# Required work:
Skip all lines in the entries below that come before the one containing "At what coordinates should I click to accomplish: Select". Repeat that line and the rest exactly.

# Task material:

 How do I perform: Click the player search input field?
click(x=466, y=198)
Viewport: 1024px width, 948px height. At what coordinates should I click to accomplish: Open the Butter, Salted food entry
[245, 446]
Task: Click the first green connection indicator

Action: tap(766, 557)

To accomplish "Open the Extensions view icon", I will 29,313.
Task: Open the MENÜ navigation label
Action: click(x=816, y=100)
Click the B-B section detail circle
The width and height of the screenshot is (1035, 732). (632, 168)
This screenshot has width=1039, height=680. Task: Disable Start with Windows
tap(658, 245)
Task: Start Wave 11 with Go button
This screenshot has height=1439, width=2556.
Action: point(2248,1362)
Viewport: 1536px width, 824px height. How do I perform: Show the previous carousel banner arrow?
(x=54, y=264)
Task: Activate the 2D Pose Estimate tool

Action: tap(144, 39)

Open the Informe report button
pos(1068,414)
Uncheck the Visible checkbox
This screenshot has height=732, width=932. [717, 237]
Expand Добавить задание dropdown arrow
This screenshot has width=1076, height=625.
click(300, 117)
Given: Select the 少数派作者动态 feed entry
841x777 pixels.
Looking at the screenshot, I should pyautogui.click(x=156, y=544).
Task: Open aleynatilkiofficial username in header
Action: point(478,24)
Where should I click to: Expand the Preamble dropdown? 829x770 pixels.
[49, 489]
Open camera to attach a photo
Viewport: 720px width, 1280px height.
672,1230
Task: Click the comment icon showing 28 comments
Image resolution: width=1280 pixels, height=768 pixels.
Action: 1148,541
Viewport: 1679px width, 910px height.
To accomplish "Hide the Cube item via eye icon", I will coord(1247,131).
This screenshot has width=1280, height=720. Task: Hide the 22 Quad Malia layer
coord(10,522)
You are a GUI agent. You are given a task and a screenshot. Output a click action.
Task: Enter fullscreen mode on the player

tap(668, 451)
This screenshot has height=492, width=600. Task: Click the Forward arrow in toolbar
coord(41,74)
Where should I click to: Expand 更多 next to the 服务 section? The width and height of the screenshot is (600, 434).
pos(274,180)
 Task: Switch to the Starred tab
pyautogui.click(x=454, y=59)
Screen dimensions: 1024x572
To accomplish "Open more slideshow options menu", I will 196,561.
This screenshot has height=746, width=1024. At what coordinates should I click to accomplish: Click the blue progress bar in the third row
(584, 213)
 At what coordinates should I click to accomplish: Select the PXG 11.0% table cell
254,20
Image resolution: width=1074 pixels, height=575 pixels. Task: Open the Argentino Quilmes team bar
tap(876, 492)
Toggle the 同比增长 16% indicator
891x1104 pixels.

# Result of the exercise:
 At what coordinates should I click to accomplish: Select the PXG 11.0% table cell
254,20
Image resolution: width=1074 pixels, height=575 pixels. Task: Open the Argentino Quilmes team bar
tap(876, 492)
Toggle the 同比增长 16% indicator
891x1104 pixels.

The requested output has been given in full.